Fluorescence-guided magnetic nanocarriers for enhanced tumor targeting photodynamic therapy

• Published in: Journal of materials chemistry. B, Materials for biology and medicine Vol. 6; no. 28; pp. 4676 - 4686
• Main Authors: Dehvari, Khalilalrahman, Lin, Po-Ting, Chang, Jia-Yaw
• Format: Journal Article
• Language: English
• Published: England Royal Society of Chemistry 28.07.2018
• Subjects: Cancer; CD44 antigen; Cell death; chlorins; Confocal microscopy; Correlation analysis; emulsions; Flow cytometry; Fluorescence; Hyaluronic acid; Iron oxides; Irradiation; Magnetic resonance imaging; magnetism; moieties; nanocarriers; Nanoparticles; neoplasm cells; neoplasms; NMR; Nuclear magnetic resonance; photochemotherapy; Photodynamic therapy; Thermal decomposition; thermal degradation; Toxicity; Tumors; water solubility
• ISSN: 2050-750X; 2050-7518; 2050-7518
• DOI: 10.1039/c8tb00734a

This paper describes a simple approach to develop a multifunctional chlorin e6-hyaluronic-Fe 3 O 4 (Ce6-HA-Fe 3 O 4 ) theranostic agent.
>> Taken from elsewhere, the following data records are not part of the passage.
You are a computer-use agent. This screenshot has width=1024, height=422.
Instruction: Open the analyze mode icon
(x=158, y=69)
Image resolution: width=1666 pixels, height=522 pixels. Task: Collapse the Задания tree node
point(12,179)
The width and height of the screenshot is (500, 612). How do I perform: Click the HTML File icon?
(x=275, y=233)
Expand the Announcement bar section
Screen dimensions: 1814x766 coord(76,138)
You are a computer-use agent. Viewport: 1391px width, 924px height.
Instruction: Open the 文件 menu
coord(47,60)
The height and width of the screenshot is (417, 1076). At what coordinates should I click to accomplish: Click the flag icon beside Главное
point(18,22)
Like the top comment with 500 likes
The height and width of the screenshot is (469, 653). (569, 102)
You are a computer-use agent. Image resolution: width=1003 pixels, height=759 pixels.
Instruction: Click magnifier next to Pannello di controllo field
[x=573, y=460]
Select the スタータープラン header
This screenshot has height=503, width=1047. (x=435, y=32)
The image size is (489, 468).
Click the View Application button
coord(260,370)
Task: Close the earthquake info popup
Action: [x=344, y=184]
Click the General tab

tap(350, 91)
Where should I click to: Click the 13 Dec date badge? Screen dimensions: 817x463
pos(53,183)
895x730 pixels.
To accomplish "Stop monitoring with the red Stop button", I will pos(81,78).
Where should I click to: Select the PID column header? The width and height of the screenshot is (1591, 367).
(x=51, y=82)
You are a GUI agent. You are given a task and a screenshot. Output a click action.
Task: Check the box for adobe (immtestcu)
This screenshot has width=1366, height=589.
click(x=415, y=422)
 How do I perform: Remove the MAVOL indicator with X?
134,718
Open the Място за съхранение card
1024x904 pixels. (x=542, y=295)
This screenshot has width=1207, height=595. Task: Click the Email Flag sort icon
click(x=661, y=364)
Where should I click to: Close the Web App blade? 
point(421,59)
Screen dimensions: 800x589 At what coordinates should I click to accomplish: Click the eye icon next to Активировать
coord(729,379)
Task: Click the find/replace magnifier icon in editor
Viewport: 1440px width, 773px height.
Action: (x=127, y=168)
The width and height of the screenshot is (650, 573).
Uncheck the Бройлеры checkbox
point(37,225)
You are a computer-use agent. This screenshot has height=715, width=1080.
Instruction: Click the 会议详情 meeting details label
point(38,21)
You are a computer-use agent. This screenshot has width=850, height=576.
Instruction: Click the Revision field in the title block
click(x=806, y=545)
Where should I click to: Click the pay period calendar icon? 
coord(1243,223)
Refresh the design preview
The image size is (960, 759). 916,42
Oleylamine-coated Fe 3 O 4 nanoparticles were prepared through a thermal decomposition route and subsequently transformed into an aqueous phase using hyaluronic acid (HA) via an ultrasonic-assisted emulsion approach. The functional terminal carboxyl groups of the HA outer layer not only promoted the water solubility of Fe 3 O 4 NPs and their targeting ability towards the CD44 overexpressing cancer cells but also allowed straightforward coupling with Ce6. The tumor targeting ability and cellular uptake of the theranostic agent have been demonstrated by magnetic resonance imaging (MRI), confocal microscopy, and flow cytometry (FCM) studies. FCM analysis allowed us to quantify the cellular uptake behavior in response to increased Ce6-HA-Fe 3 O 4 concentration. While no significant toxicity was observed, cell fluorescence signals increased strongly in correlation with the concentration. Analysis on the photodynamic therapeutic (PDT) efficiency tested on B16F1 cells revealed 76.7% cell death under laser irradiation for 10 min (671 nm, 1 W), which is attributed to the successful co-delivery of active Ce6 using HA-Fe 3 O 4 nanocarriers. Taken together, these results indicate that the multifunctional platform retained and combined the original magnetic, fluorescence, and PDT performance of the components in a single remotely triggered nanotheranostic agent. We anticipate that the theranostic agent Ce6-HA-Fe 3 O 4 can act as a promising targeted dual modal probe and a PDT agent to enhance diagnosis and treatment of cancer. Fe 3 O 4 -HA-Ce6 nanotheranostic agents demonstrated specific targeting ability toward cancer cells with subsequent improvement in dual modal MR/NIR imaging and photodynamic therapeutic effects.